Charlie, I think you are right about the fundamental distinction between personal and professional activity. Starting with young people the distinction is pretty easy because everything is personal. Later it gets harder, but that does not make it meaningless. It sounds to me like sort of a concept of retroactive privacy. An interesting concept indeed.

As for the evolving linked scholarly communication environment, that is something that has been discussed in the “beyond the paper” context. We see it done all the time in blogging. The chief obstacle is that it takes a lot of time for little if any professional reward (also like blogging).

I think that’s why, for now, the updated commentary and links etc have to be connected to a formal paper rather than just exist separately. That way their role in increasing e.g. readership, citations can be recognised in the existing rewards structure – and with that recognition, over time, may come (more) change to that structure to recognise these broader discourses.

There are examples of people beginning to use Kudos in that way, and I could see us working with others in the ecosystem (e.g. the Winnower, or Figshare etc) in due course, to provide good examples to build the case for broadening the reward structure.

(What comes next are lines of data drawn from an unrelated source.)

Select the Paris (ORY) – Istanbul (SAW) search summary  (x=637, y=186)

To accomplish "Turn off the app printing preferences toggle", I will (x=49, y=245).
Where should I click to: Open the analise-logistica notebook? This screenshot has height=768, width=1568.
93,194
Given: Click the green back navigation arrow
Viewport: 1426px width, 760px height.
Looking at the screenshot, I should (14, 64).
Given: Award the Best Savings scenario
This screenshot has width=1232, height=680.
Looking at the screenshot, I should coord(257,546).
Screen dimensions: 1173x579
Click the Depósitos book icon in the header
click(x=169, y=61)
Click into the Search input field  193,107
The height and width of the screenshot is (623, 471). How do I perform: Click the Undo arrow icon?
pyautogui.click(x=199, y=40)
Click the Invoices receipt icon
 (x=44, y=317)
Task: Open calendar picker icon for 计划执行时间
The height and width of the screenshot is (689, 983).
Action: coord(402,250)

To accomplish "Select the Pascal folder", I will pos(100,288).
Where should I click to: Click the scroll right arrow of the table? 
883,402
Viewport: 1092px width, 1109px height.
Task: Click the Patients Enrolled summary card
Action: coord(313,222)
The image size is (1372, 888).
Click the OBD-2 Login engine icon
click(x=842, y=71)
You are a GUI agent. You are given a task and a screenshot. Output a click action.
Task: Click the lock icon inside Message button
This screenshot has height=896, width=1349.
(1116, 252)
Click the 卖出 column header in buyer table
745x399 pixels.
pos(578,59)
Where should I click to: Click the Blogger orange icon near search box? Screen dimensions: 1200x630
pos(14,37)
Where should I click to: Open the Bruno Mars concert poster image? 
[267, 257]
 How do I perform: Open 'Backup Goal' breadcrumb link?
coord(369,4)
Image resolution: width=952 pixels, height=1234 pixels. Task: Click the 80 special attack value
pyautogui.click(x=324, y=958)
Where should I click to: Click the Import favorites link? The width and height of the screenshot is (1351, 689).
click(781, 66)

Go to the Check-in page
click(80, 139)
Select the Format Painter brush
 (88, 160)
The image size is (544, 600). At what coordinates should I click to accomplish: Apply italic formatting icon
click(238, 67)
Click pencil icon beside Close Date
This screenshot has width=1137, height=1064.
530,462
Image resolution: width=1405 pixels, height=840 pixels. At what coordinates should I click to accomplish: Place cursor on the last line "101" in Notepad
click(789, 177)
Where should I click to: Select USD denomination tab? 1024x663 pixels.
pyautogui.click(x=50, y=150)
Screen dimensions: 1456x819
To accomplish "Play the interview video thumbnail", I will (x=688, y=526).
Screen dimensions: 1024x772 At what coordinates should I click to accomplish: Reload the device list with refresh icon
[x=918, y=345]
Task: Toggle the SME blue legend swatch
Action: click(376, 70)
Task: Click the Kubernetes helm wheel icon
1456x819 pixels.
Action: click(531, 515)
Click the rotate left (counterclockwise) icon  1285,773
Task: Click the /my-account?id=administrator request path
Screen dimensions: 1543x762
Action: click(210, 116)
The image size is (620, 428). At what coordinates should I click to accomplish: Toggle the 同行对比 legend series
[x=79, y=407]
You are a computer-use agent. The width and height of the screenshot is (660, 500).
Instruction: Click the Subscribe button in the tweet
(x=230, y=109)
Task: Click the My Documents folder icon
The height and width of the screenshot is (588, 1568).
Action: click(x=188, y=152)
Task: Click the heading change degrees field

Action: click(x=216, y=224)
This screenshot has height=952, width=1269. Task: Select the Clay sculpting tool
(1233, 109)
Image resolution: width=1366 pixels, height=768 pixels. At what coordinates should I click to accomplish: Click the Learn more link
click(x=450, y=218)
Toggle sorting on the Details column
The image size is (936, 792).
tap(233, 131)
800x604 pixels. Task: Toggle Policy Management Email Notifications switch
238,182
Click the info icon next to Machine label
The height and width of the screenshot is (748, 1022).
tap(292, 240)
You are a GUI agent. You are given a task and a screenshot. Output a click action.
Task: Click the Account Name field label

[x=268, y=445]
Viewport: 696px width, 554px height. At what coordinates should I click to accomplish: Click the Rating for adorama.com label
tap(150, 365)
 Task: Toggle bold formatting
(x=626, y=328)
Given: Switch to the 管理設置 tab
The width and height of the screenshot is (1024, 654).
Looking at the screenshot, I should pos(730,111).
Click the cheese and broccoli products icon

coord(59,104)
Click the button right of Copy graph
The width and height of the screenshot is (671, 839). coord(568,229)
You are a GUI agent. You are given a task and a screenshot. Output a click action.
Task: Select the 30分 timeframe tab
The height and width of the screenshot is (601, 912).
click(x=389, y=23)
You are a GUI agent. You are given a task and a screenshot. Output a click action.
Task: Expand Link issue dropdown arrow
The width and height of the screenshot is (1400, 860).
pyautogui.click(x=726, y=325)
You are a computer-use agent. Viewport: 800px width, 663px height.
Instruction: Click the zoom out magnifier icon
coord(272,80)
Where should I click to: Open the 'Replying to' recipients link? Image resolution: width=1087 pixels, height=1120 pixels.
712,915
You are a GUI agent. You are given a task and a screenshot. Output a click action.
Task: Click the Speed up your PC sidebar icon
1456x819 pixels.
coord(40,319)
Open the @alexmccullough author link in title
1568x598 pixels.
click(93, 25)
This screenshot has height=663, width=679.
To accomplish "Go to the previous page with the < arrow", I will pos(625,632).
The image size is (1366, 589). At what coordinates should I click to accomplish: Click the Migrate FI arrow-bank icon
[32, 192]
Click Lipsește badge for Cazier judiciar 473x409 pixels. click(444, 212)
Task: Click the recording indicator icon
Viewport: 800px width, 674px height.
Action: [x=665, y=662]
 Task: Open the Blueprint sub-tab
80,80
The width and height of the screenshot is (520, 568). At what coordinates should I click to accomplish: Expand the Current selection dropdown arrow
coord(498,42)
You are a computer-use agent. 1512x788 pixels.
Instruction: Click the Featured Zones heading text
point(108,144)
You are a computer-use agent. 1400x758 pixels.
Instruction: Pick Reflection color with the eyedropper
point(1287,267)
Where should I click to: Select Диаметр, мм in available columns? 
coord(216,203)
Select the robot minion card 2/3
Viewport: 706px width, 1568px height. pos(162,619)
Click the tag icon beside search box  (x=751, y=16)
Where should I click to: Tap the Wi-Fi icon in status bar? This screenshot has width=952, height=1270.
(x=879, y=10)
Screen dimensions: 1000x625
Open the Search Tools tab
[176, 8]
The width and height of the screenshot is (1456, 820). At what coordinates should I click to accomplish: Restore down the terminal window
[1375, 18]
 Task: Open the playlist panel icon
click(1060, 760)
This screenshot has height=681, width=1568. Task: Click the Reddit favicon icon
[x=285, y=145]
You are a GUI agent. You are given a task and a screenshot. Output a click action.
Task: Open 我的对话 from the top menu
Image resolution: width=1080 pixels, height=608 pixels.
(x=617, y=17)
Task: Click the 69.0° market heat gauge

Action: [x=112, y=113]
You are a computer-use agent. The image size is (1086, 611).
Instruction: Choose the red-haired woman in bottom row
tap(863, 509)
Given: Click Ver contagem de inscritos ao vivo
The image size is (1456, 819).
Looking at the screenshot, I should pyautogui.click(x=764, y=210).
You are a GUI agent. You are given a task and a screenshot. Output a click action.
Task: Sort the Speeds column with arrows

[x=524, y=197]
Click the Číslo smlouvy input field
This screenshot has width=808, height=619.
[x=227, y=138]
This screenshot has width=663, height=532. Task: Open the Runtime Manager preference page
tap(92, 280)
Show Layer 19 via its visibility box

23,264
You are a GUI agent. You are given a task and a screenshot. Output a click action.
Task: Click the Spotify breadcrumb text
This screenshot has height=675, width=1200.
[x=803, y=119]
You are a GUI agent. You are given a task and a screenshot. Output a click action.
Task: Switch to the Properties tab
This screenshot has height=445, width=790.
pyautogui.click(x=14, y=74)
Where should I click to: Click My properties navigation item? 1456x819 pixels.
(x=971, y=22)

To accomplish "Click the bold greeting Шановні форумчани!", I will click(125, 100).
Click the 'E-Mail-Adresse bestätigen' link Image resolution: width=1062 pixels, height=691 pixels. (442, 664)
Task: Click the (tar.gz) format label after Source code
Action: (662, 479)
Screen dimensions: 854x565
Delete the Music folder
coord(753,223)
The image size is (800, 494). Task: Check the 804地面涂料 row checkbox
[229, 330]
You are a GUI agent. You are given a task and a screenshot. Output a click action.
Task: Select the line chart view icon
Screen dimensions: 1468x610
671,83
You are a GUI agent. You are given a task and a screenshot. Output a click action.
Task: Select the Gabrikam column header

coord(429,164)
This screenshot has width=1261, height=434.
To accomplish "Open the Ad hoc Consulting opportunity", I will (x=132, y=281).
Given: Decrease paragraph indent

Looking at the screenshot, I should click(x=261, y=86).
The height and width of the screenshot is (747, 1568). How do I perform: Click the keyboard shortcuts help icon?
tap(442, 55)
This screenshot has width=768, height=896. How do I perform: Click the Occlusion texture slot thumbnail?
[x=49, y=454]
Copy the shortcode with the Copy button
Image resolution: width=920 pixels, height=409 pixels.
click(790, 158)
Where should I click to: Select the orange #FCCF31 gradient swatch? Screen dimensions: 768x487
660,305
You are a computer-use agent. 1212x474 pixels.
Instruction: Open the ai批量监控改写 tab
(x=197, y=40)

We may be drifting off topic, but my feeling is that we need to create a communication space that researchers feel they must be part of. Something like a living review article, which presents the evolving reasoning in a given field. Each researcher would basically be explaining where they are in this reasoning. (This is based on the idea of the evolving issue tree of a field, but it does not have to be presented that way.) They would want to participate in order for their work to be represented. Be there or be square (apologies to Mork).